§ **What to work on**:
Arrange the lines of the records below as a numbered list, starting at the first line of the records and ending at the line that contains "click(206, 1009)", with both of those lines included and any blank lines left out.

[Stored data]
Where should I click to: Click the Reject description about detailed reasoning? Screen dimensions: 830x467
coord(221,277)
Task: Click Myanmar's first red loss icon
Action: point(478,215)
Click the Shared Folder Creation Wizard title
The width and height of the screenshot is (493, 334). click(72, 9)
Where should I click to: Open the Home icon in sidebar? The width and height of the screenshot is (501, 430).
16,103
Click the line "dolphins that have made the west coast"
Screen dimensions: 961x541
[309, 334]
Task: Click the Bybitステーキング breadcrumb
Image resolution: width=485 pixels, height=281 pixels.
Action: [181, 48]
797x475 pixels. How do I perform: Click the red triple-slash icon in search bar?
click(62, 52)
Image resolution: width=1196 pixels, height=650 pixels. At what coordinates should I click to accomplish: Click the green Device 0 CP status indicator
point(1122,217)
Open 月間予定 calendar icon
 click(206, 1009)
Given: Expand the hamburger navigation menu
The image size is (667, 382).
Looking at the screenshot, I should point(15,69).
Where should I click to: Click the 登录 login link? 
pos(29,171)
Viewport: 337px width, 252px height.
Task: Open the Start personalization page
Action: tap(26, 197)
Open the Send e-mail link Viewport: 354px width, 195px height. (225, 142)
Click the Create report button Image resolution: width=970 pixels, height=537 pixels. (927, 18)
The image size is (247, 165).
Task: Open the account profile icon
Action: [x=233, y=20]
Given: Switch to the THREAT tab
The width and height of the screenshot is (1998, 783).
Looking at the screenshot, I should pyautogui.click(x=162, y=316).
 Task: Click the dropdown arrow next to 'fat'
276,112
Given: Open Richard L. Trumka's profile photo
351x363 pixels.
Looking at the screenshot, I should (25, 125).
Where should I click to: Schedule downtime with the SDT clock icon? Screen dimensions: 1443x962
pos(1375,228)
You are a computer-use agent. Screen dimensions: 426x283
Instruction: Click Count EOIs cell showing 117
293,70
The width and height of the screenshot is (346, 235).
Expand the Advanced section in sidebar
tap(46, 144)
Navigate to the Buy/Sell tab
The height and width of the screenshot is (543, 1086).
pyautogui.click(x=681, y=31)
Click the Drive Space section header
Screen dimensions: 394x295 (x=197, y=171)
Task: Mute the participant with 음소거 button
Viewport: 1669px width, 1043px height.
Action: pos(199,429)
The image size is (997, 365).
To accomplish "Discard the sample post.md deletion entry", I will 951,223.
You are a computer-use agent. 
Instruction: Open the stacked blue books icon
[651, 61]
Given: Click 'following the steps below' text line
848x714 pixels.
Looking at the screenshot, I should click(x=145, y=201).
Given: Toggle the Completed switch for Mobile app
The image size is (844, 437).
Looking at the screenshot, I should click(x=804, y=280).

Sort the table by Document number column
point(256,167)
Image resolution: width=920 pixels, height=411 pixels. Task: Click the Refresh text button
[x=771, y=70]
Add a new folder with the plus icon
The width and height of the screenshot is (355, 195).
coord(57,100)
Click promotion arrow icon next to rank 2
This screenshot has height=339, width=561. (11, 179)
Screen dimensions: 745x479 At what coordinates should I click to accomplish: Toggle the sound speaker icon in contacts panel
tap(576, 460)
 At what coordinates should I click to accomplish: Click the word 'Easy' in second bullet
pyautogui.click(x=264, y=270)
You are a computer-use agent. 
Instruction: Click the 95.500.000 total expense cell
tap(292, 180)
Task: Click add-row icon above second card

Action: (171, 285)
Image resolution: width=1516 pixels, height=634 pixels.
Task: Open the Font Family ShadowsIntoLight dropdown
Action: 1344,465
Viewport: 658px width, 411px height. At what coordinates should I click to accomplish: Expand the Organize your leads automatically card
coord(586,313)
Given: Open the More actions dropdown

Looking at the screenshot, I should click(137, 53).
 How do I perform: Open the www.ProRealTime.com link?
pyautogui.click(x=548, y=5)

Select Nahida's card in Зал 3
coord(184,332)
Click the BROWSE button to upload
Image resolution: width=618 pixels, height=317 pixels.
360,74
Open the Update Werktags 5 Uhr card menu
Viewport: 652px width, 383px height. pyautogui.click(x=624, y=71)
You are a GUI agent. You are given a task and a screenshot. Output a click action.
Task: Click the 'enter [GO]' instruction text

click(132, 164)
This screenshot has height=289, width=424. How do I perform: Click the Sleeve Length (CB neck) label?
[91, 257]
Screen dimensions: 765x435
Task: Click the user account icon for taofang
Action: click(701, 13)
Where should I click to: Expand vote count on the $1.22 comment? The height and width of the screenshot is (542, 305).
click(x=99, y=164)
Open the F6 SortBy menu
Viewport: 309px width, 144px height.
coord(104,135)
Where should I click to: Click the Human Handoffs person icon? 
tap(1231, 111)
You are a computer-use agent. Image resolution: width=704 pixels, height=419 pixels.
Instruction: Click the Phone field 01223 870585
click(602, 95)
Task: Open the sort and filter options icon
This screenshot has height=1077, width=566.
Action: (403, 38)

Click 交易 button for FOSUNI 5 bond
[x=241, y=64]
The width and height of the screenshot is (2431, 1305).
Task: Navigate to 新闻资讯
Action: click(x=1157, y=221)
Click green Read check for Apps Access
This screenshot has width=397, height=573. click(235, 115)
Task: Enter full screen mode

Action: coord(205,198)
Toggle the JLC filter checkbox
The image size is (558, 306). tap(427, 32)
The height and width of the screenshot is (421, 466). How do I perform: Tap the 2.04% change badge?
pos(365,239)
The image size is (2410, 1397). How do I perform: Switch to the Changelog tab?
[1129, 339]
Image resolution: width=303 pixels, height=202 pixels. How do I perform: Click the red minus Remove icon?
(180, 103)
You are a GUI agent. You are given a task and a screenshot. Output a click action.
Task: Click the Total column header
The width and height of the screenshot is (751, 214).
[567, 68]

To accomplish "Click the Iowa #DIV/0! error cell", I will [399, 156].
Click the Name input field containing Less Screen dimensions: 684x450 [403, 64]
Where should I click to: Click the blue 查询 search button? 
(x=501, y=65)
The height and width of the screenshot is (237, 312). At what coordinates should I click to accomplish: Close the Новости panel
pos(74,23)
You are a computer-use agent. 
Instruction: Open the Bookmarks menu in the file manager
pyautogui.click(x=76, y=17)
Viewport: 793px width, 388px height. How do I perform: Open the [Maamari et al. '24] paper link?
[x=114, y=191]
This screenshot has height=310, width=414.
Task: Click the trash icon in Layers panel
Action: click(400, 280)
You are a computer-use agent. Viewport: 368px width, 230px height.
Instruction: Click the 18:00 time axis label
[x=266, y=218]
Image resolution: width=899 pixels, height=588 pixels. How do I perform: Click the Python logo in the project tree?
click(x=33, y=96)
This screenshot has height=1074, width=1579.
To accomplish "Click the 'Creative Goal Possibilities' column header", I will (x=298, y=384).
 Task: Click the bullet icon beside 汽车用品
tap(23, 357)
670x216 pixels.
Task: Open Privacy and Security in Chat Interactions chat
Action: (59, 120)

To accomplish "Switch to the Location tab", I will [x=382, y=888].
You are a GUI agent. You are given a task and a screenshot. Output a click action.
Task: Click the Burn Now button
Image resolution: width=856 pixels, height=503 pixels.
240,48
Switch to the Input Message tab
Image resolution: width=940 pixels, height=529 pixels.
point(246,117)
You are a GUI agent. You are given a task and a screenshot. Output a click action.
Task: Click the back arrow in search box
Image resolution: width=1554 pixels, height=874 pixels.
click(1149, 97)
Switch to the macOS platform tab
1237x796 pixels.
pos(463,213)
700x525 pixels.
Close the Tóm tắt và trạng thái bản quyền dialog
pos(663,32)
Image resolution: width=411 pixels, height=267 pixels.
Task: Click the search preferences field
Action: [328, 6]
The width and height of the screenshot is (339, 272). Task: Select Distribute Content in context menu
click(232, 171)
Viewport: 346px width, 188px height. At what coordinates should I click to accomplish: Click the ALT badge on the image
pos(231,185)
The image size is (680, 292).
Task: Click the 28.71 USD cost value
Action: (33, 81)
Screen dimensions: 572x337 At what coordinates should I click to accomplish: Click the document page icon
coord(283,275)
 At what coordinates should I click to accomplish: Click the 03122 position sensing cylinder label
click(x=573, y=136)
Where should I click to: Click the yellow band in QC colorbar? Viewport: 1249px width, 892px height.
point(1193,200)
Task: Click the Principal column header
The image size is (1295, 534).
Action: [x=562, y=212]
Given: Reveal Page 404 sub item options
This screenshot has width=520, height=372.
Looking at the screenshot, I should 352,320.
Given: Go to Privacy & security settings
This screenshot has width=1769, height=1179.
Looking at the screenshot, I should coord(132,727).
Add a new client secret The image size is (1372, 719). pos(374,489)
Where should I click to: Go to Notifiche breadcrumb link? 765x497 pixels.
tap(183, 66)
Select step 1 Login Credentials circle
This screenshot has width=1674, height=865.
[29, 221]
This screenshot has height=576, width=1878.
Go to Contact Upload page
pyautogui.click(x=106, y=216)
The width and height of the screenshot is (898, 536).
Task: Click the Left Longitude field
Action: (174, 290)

§ **Output for this exercise**:
1. Where should I click to: Click the Reject description about detailed reasoning? Screen dimensions: 830x467
2. coord(221,277)
3. Task: Click Myanmar's first red loss icon
4. Action: point(478,215)
5. Click the Shared Folder Creation Wizard title
6. The width and height of the screenshot is (493, 334). click(72, 9)
7. Where should I click to: Open the Home icon in sidebar? The width and height of the screenshot is (501, 430).
8. 16,103
9. Click the line "dolphins that have made the west coast"
10. Screen dimensions: 961x541
11. [309, 334]
12. Task: Click the Bybitステーキング breadcrumb
13. Image resolution: width=485 pixels, height=281 pixels.
14. Action: [181, 48]
15. 797x475 pixels. How do I perform: Click the red triple-slash icon in search bar?
16. click(62, 52)
17. Image resolution: width=1196 pixels, height=650 pixels. At what coordinates should I click to accomplish: Click the green Device 0 CP status indicator
18. point(1122,217)
19. Open 月間予定 calendar icon
20.  click(206, 1009)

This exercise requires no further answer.